Artifacts of Google Chrome Operating System from SSD Image Capture
AccessData Forensic Toolkit provided an in depth view into the contents of the data stored onto the SSD. It included space for the Unified Extensible Firmware Interface used to replace BIOS in newer systems that handles basic device control to enable booting up anoperating system. The Forensic Toolkit carved out 647 data objects in the image as exhibited in Figure 1.
Figure 1. FTK Object table of captured image after carving.
Note the processing carved out 13 areas from the drive space with each consisting of varying contents. Figure 2 shows the labels provided by the file-carving tool culled from the file system objects, and offered a tree view structure of what each of those spaces contained.

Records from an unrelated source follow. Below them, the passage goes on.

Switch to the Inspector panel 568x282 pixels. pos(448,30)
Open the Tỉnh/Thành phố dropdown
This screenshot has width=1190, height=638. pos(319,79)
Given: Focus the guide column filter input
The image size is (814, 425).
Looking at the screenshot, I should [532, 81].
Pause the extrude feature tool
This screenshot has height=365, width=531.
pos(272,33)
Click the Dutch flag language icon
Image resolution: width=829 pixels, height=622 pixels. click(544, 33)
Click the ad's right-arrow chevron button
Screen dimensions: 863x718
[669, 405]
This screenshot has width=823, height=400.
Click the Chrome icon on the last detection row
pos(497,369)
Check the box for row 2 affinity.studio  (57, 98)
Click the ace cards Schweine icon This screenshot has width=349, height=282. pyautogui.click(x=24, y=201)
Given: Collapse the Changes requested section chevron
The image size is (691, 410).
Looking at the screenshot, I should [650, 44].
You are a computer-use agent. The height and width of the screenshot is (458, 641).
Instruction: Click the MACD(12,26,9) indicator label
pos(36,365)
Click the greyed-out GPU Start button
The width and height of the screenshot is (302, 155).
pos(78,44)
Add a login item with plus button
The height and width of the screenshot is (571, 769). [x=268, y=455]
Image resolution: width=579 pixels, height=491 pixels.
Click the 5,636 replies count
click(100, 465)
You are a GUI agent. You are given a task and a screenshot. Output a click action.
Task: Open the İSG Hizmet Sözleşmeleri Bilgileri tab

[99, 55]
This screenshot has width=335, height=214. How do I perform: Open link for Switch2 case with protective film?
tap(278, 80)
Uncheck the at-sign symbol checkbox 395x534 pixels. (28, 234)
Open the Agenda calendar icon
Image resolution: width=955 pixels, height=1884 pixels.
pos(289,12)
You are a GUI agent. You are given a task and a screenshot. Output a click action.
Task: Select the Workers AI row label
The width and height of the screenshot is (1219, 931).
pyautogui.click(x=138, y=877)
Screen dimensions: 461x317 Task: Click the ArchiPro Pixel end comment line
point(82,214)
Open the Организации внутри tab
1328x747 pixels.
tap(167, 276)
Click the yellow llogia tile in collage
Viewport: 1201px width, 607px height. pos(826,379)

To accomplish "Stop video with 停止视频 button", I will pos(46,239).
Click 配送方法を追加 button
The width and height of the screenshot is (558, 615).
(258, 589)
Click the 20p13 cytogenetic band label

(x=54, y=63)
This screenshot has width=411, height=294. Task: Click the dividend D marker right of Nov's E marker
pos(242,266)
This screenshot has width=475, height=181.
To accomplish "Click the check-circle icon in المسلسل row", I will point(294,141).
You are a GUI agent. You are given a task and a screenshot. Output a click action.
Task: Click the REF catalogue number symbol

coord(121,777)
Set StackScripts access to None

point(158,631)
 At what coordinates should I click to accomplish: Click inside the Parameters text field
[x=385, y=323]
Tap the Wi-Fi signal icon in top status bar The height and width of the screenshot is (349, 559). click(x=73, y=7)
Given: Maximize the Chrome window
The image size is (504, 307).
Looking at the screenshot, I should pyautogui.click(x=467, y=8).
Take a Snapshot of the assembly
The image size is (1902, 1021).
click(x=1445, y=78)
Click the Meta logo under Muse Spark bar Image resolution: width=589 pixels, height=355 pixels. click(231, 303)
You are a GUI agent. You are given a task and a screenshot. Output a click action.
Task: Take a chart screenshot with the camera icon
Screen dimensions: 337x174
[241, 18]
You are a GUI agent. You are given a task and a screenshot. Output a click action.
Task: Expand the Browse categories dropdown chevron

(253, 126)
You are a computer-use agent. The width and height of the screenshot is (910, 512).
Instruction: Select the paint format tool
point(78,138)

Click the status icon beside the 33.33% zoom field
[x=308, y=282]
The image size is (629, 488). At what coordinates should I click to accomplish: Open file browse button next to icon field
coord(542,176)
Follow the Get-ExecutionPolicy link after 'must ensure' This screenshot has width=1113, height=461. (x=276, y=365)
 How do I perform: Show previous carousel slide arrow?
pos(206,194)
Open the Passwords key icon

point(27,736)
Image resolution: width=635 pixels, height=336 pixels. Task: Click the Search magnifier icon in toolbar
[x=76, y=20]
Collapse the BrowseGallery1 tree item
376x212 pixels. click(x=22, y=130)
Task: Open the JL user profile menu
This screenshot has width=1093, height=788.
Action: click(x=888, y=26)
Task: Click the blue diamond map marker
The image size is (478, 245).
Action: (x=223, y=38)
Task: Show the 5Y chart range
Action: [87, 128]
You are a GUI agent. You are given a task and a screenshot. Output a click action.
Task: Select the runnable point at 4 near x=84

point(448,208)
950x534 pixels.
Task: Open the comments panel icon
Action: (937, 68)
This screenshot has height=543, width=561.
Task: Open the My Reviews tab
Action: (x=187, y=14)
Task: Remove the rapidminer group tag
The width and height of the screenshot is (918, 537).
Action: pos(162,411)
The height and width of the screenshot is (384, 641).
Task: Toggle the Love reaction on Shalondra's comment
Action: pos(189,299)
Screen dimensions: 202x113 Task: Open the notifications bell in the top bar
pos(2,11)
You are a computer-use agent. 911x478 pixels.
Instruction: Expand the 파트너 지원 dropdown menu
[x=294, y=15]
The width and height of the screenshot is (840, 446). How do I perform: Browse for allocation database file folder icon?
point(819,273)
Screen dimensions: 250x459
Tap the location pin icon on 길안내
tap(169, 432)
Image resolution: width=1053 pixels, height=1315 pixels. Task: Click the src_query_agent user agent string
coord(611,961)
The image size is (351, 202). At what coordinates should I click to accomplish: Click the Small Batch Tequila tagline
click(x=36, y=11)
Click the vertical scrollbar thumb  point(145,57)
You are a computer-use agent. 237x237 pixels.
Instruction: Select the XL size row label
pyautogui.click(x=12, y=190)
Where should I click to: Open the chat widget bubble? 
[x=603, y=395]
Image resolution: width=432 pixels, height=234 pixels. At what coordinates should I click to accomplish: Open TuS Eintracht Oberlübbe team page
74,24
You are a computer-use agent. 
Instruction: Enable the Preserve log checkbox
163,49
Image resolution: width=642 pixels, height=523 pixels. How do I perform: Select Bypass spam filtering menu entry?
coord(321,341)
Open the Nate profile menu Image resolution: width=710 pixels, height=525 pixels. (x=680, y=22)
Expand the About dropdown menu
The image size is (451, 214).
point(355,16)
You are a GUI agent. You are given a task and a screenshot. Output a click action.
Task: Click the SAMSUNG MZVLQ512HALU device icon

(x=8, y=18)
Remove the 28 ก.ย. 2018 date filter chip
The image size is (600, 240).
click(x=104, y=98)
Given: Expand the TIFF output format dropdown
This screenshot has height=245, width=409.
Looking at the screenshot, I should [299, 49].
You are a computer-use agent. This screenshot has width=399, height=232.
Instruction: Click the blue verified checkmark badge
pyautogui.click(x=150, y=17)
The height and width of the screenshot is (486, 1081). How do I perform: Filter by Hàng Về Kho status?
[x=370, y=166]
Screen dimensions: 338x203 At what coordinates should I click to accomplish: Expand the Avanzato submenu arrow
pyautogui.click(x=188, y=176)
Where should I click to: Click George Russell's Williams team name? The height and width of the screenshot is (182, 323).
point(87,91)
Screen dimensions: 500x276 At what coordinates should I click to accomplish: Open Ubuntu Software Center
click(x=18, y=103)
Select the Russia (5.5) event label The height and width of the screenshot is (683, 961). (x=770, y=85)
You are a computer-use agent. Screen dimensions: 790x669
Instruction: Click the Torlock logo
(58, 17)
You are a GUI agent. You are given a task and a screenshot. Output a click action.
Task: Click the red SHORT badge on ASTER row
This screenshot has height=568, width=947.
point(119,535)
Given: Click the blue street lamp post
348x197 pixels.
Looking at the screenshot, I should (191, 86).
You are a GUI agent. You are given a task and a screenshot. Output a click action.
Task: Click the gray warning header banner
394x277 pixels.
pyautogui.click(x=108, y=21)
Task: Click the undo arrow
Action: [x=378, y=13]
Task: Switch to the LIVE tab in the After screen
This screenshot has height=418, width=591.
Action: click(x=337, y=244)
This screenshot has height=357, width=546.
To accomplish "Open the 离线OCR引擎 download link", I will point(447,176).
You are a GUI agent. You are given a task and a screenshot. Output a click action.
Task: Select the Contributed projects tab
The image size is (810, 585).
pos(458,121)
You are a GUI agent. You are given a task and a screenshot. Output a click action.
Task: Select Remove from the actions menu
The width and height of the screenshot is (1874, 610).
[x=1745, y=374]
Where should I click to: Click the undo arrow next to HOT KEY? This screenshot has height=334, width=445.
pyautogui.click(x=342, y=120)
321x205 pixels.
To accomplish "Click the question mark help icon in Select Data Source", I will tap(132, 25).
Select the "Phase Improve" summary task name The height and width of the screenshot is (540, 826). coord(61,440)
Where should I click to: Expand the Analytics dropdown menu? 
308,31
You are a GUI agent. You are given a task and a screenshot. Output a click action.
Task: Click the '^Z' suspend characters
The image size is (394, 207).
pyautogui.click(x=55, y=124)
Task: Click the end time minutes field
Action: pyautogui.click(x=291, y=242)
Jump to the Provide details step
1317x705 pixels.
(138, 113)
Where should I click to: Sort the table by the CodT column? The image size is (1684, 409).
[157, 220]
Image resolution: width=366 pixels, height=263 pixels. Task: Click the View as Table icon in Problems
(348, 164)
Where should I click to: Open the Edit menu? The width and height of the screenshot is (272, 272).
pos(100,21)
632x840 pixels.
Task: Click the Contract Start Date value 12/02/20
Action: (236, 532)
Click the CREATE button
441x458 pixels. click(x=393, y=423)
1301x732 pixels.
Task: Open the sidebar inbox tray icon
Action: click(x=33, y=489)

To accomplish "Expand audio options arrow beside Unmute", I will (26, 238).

Figure 2. Thirteen areas carved from SSD space
Referring to the paper by Fang et al., the three KERN (Kernals), three ROOT (roots A, B and C), RWFW (Read/Write Firmware), and EFI-SYSTEM (UEFI and boot loader) are objects expected in this discovery. Within the EFI-SYSTEM object group, there were 12 contained artifacts. FTK displayed them in tree as shown in Figure 3.
Figure 3. EFI-SYSTEM object group from data carve
AccessData’s Forensic Toolkit revealed the UEFI sector was a FAT16 file system, using Syslinux and Grub for its boot loader as shown in Figure 4.
Figure 4. Grub in boot sector.
Browsing the Hex contents of each of the other twelve carved object groups in FTK revealed that KERN-C, OEM, reserved (10) and reserved (9), ROOT-C, and RWFW each filled with all 00 values. While the others had portions of mixed Hex values revealing binary executables and files that used compression and encryption, these sections were very clearly just unused storage space at the time of the Image capture. These were sections allocated for use, but did not provide useful artifacts. Fang et al. explained how two versions of the operating system were maintained on the system as part of ensuring the system could boot even in the event of a failed operating system upgrade. The objects carved out from the image support that design.
Considering further the paper, it is clear that the User area of the Chromebook SSD artifacts found inside the object group named STATE in Figure 5.
Figure 5. FTK showing User work of SSD Image named STATE
In the early space of this block of the SSD, was some plain text content supporting the view that the STATE part of the drive is the User space as shown in Figure 6.
Figure 6. Start of User space
After completing the manual viewing through all the carved out portions of the Chromebook SSD image, the examiner found no further useful artifacts.